The city of La Porte should get an award for clear thinking and unequivocal writing.
Governments are notoriously bad about getting to the point. But here’s a line from La Porte’s resolution opposing the Centennial Gate, a rival concept to the proposed Ike Dike:
“The City of La Porte does not accept the notion that areas of lower elevation seaward of Centennial Gate within any community fronting Galveston Bay should be considered collateral damage from the impacts of a storm surge.”
The Ike Dike was proposed by Bill Merrell, a professor at Texas A&M University at Galveston, to protect the whole bay from the kind of storm surge seen in 2008. A rival concept, the Centennial Gate, was proposed by Severe Storm Prediction, Education and Evacuation from Disasters Center at Rice University to protect the upper Houston Ship Channel with floodgates near the Fred Hartman Bridge.

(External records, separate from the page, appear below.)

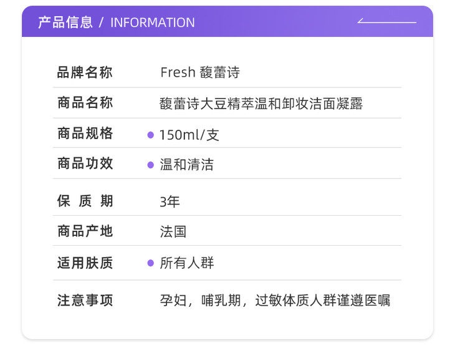This screenshot has width=455, height=353.
Task: Click the 馥蕾诗大豆精萃温和卸妆洁面凝露 product name
Action: [x=261, y=104]
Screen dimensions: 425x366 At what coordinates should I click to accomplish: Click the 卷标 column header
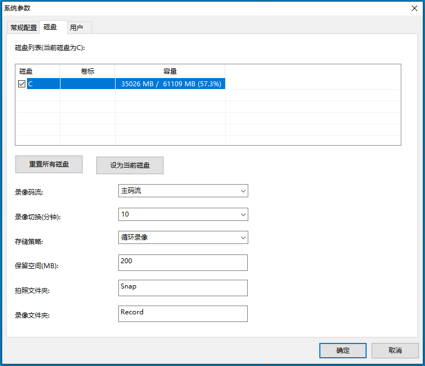pyautogui.click(x=87, y=71)
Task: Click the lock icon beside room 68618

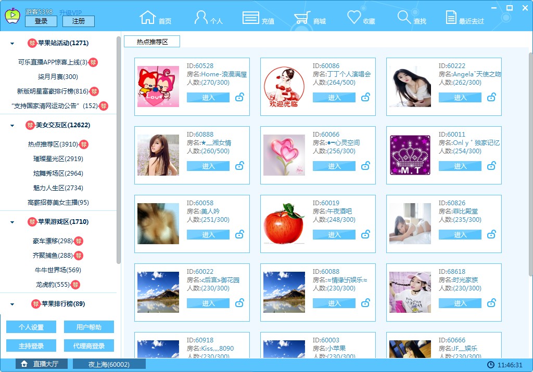Action: (491, 303)
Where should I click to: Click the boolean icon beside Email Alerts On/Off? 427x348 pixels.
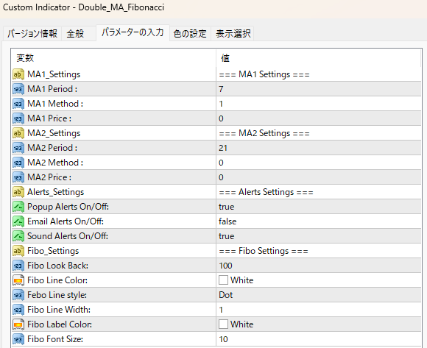18,221
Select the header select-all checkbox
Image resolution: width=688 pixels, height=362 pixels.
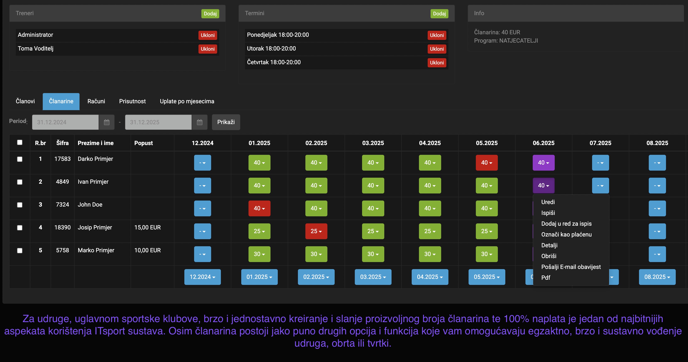tap(20, 142)
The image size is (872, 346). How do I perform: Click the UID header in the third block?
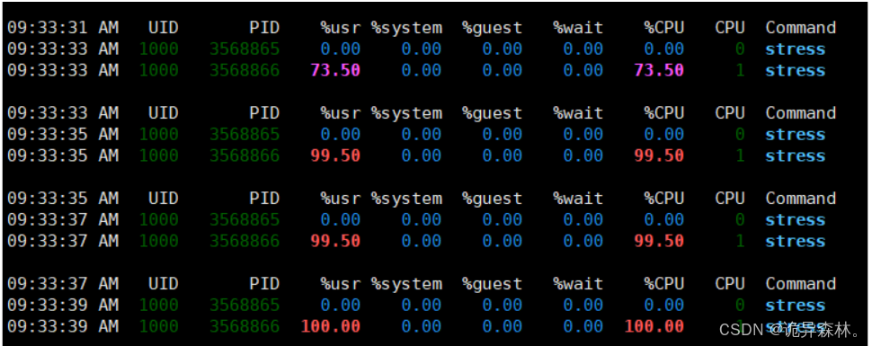point(163,199)
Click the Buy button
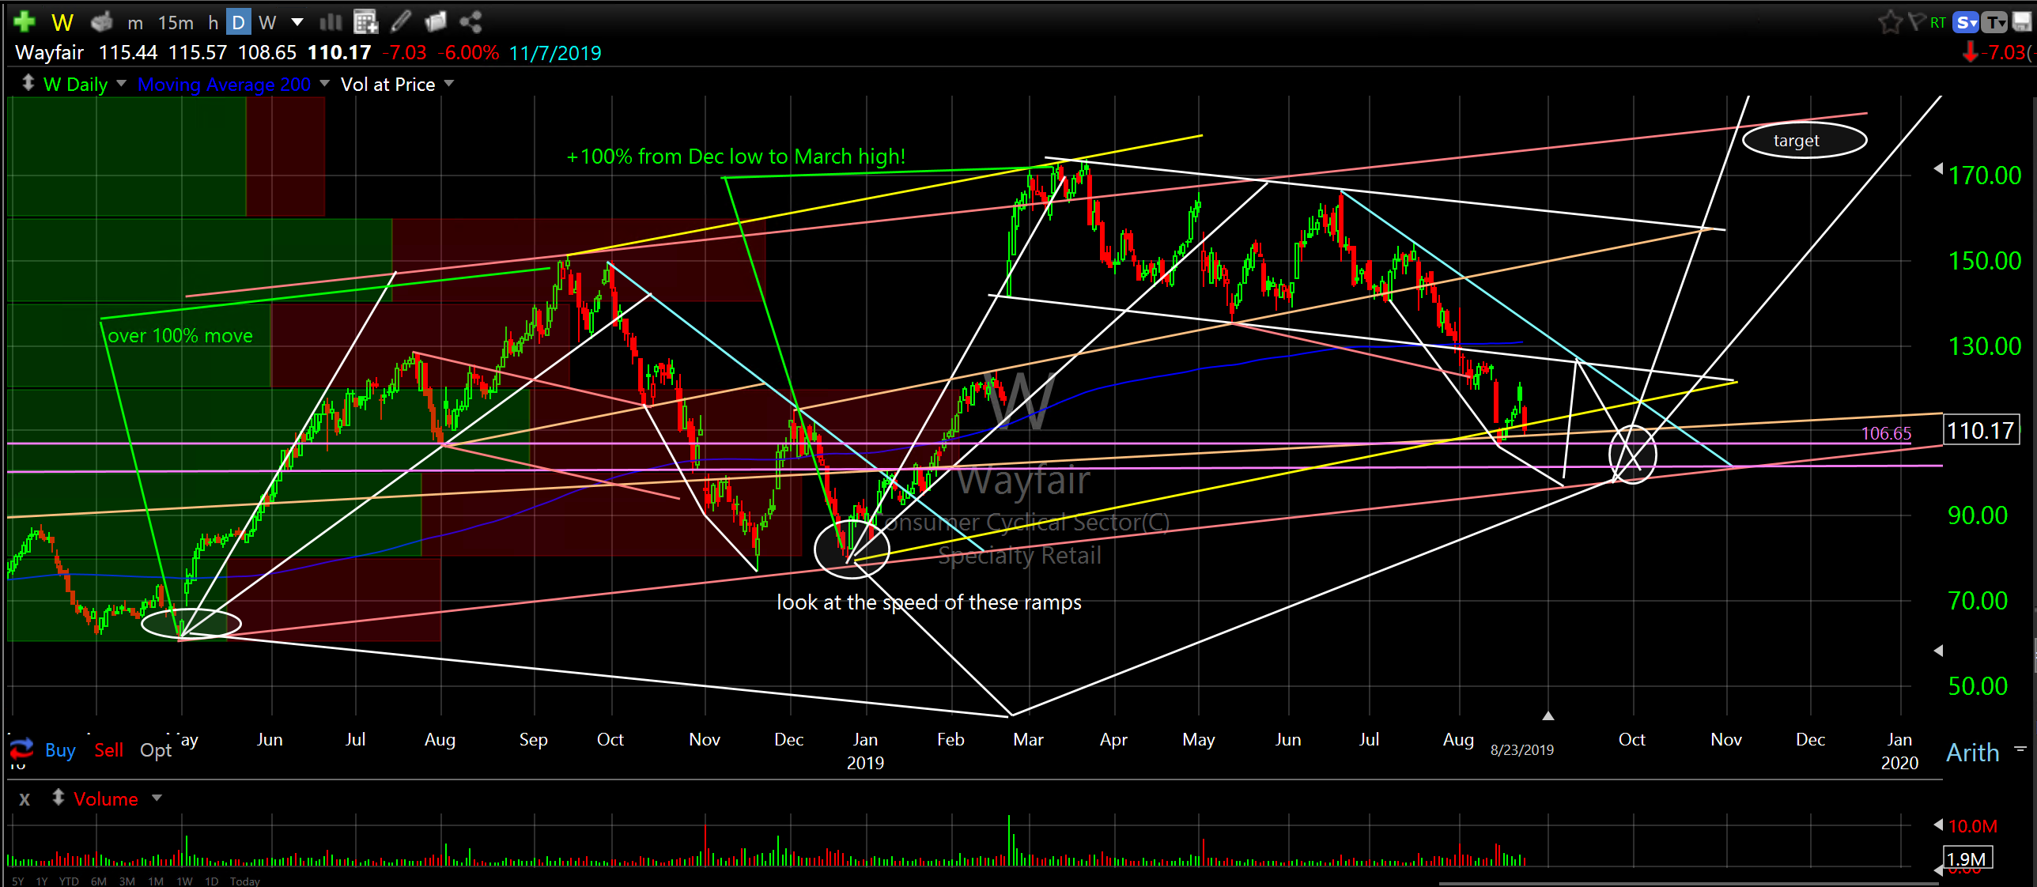The height and width of the screenshot is (887, 2037). pos(60,749)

And that’s precisely what’s wrong with putting any flood protection system so far north. The communities to the south would be collateral damage.
Such a system would not protect them. And it would make things worse as the surge of water, stopped by the floodgates, backed up. La Porte’s resolution estimated that the Centennial Gate would raise the floodwaters an additional six inches.
La Porte’s City Council let it be known it wasn’t going to acquiesce quietly.
Communities across Galveston County — especially those that need protection — should note the example.